Could you outsource that? The small business guide to online outsourcing

It is now possible to outsource just about anything online. From a simple logo to a customised website built from the ground up, armies of start-ups and business owners are turning to a virtual market place of talent to ‘get a job done’. But just because you can turn to outsourcing, does it mean you should?

I know many a creative type in the industry are feeling increasingly threatened by the burgeoning outsourcing population and the increasing public consciousness that outsourcing is an option.

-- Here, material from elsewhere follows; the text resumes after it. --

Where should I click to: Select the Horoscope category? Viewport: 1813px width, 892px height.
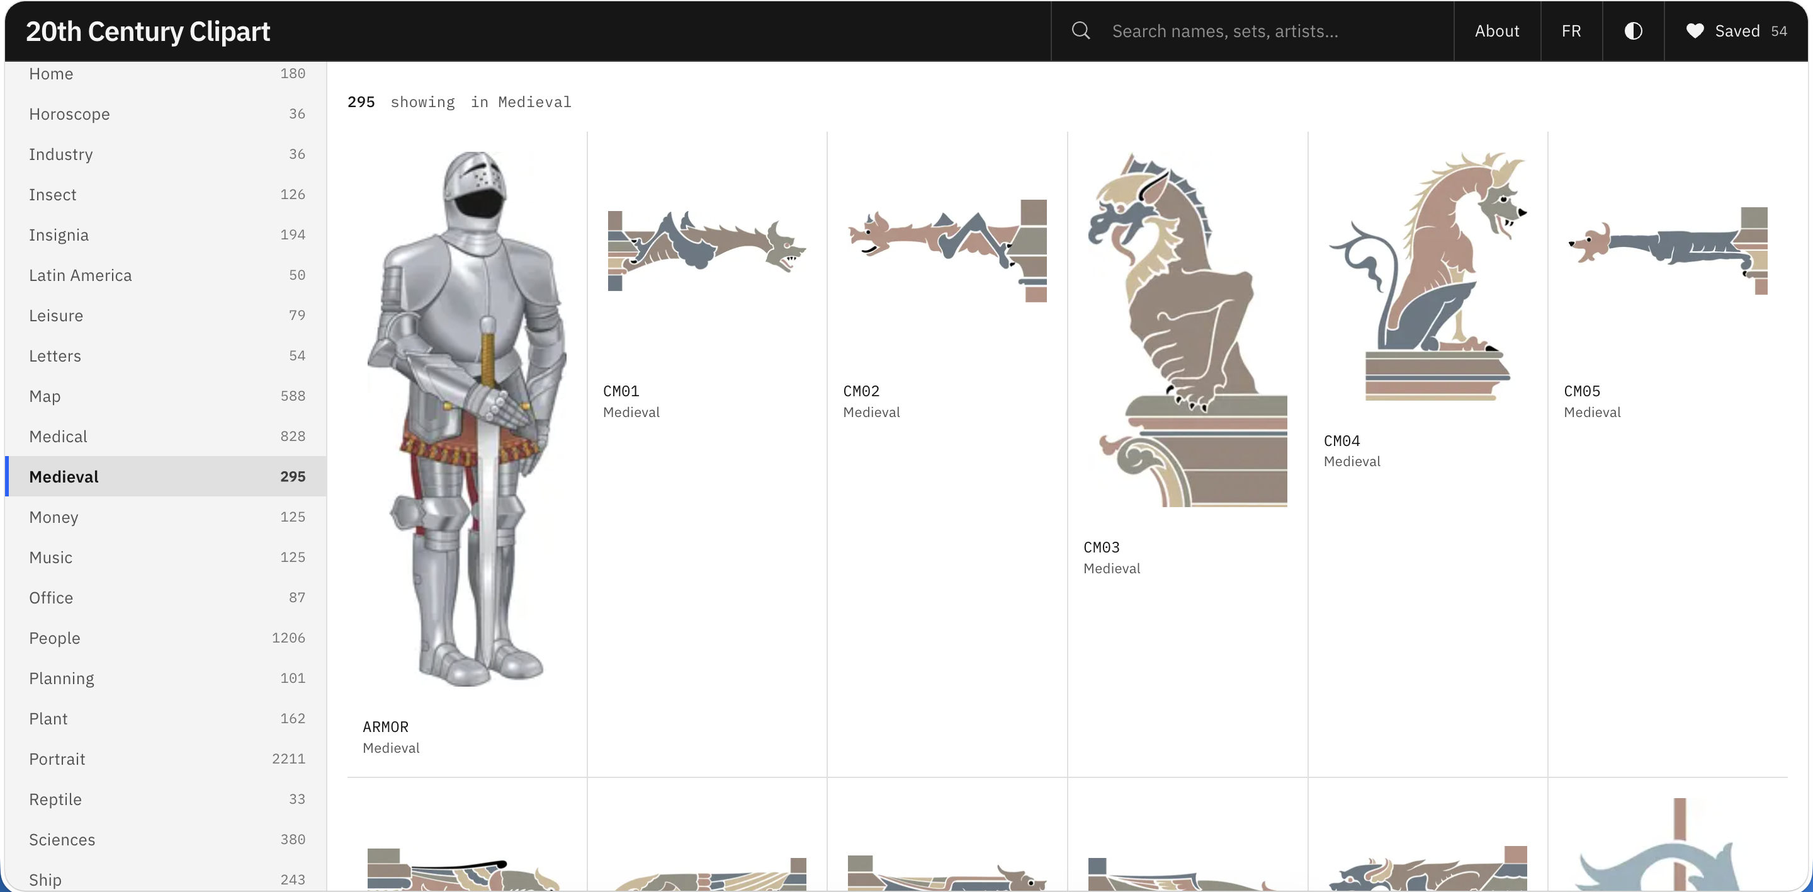pos(167,114)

Just this week on a private Facebook group I belong to, one of the members, a graphic designer of many years, posted:

“How do you respond to a client who is sooo impressed with fiverr.com? I got my own answers… which one is yours?”

 

My answer to her? “For a fiverr I will prepare a response on why fiverr is not a good outsourcing strategy.”

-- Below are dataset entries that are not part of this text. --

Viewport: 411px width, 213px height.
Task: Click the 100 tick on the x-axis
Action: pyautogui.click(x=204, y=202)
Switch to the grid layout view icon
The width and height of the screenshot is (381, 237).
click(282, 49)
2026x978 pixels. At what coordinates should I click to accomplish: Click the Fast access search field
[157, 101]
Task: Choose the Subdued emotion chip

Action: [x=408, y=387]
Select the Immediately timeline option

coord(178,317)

Not sure what ‘fiverr’ is? Then read on…
In tough economic times when consumers are driven by the dollar, the highly-competitive outsourcing rates which transcend borders and currencies suddenly become highly attractive.

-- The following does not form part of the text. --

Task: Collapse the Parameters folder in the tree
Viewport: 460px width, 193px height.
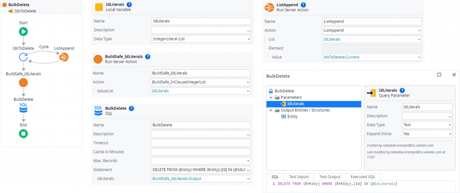Action: 271,97
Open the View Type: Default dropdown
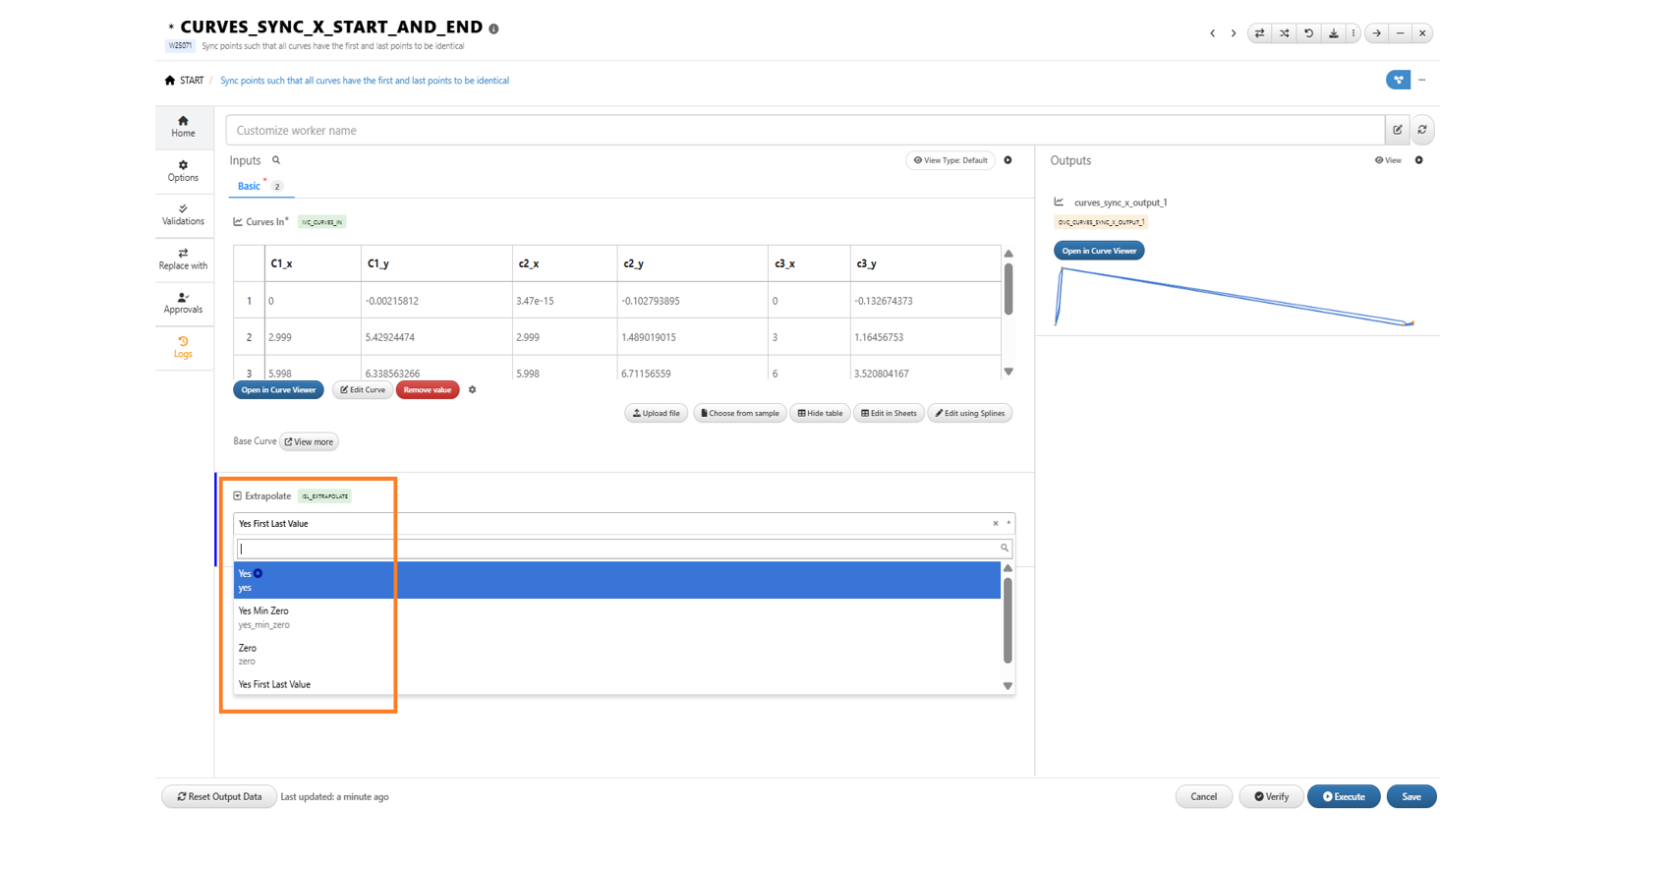Image resolution: width=1670 pixels, height=869 pixels. [x=950, y=160]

I’ve never been one for judging anything unless I’ve given it a test drive (don’t judge a person unless you’ve walked a mile in their shoes right?), so I thought I’d conduct a little social experiment, as much for your benefit as mine, by outsourcing some tasks to some off-shore freelancers, and share my experiences of this exercise with you in a blog post.

First, a little context

Way back in 1998, I was actually a freelancer or outsource talent you could turn to myself. As I led a hedonistic lifestyle of travelling and partying, occasionally I had to do a bit of work to support my luxurious lifestyle, so I turned to sites such as writerfind.com (still unchanged in design I note from the days I used it) and elance.com, which was big even back then in the UK.

Through sites like these, I picked up odd writing or editing jobs, either in between or in addition to day jobs. While I wouldn’t have wanted to rely on those sites to support myself in those days, they were certainly good for some extra dosh.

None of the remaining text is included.